Click-target data
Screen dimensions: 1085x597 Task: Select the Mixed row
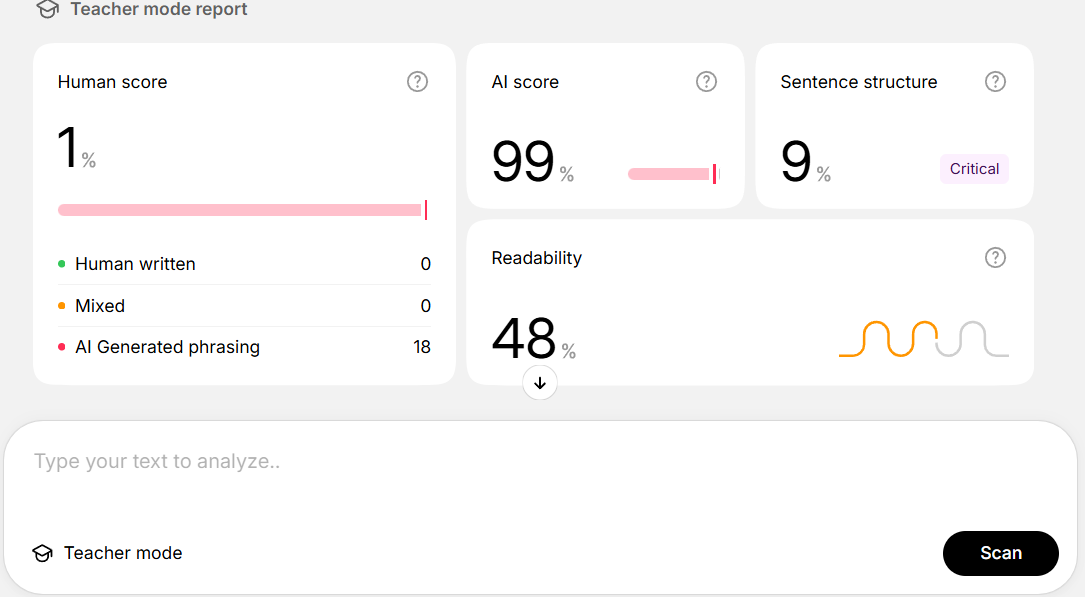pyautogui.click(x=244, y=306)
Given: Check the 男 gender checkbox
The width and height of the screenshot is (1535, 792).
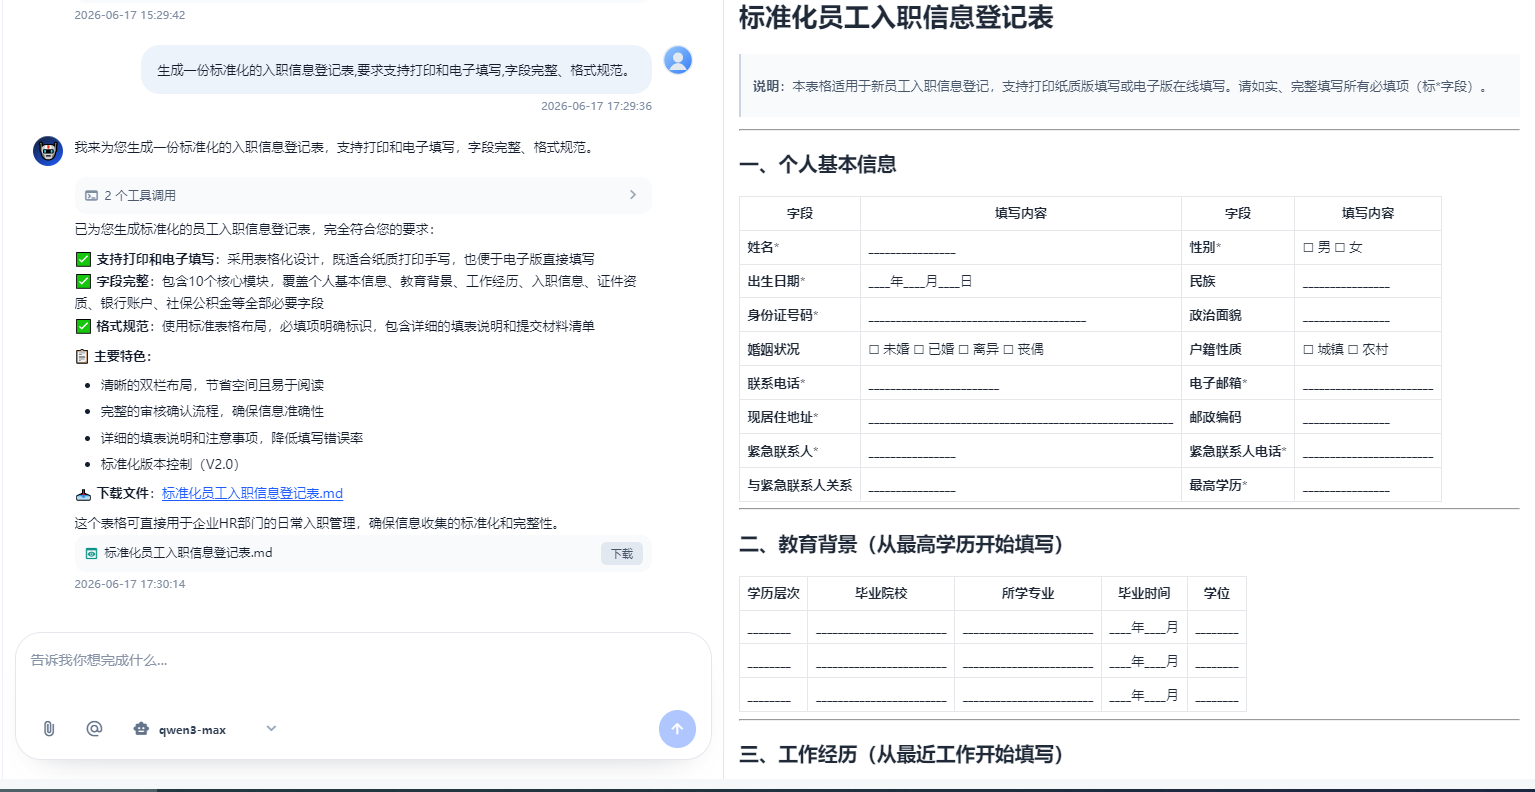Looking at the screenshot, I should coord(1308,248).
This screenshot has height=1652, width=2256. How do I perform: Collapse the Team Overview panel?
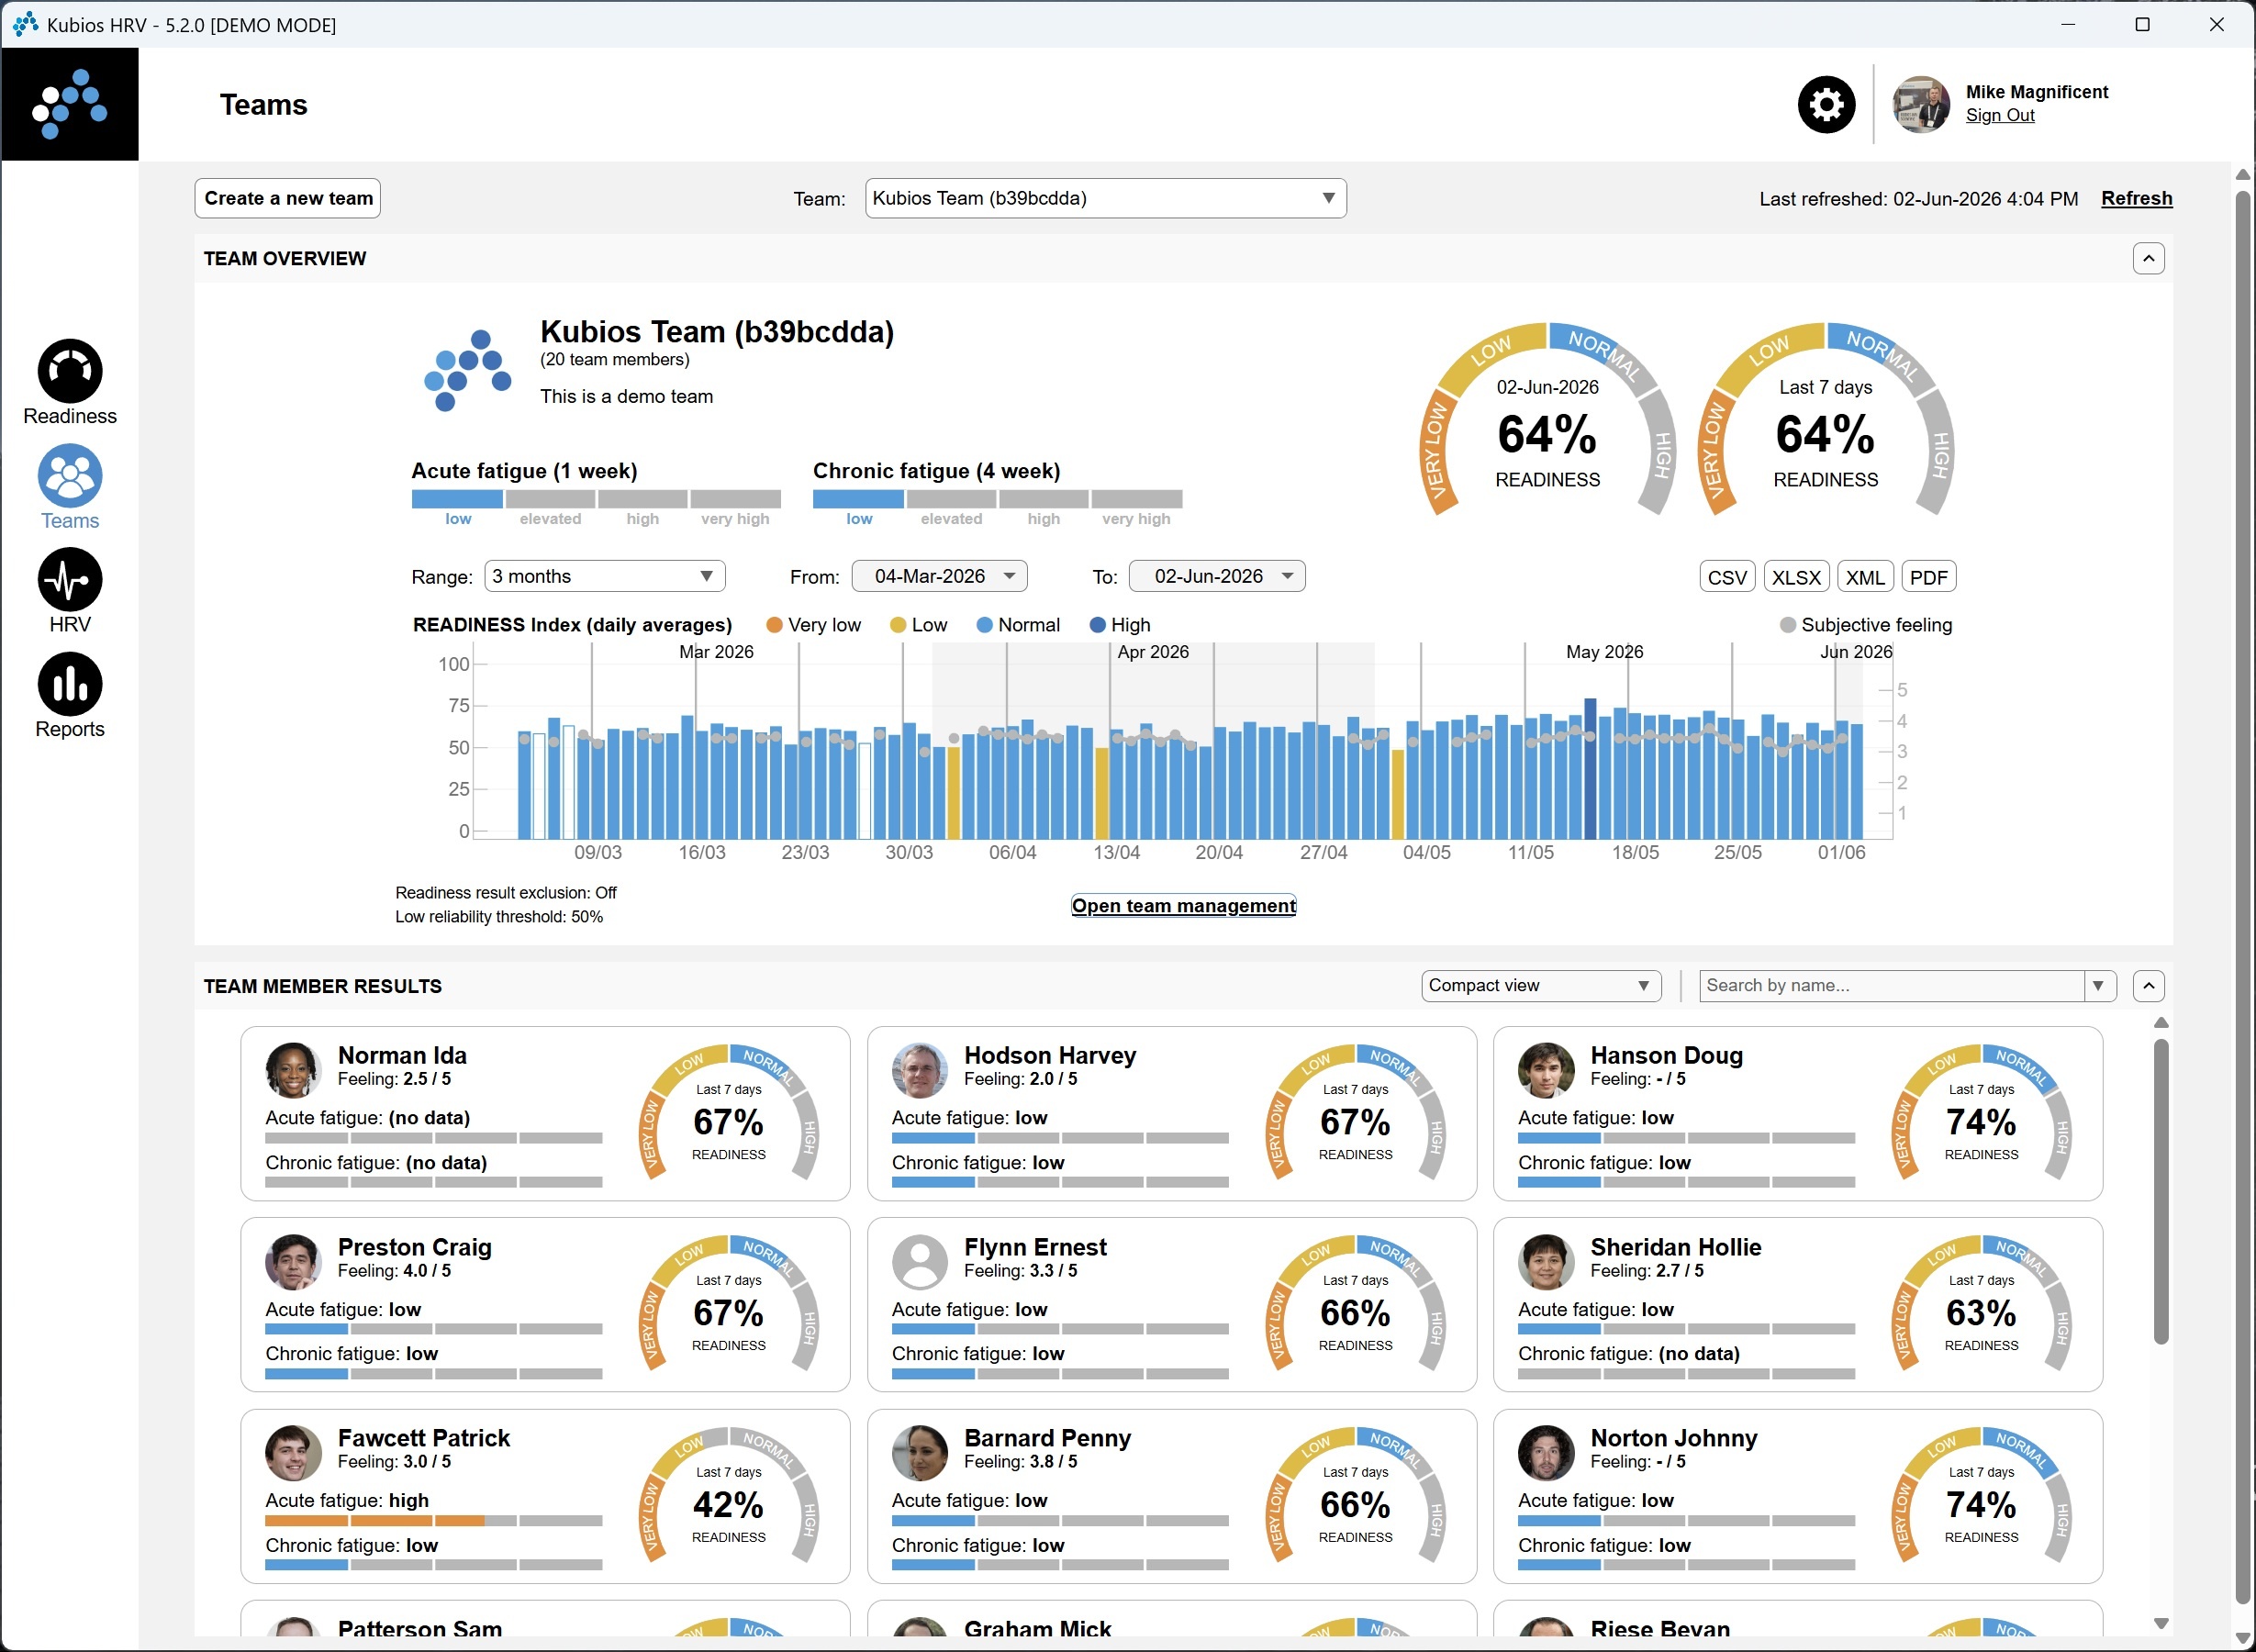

§ **Prompt**
Please copy all the rows above word for word, leaving out the pictures.

§ **Complete response**
Screen dimensions: 1085x597 Task: Select the Mixed row
pyautogui.click(x=244, y=306)
Given: Check the 男 gender checkbox
The width and height of the screenshot is (1535, 792).
Looking at the screenshot, I should coord(1308,248).
This screenshot has height=1652, width=2256. How do I perform: Collapse the Team Overview panel?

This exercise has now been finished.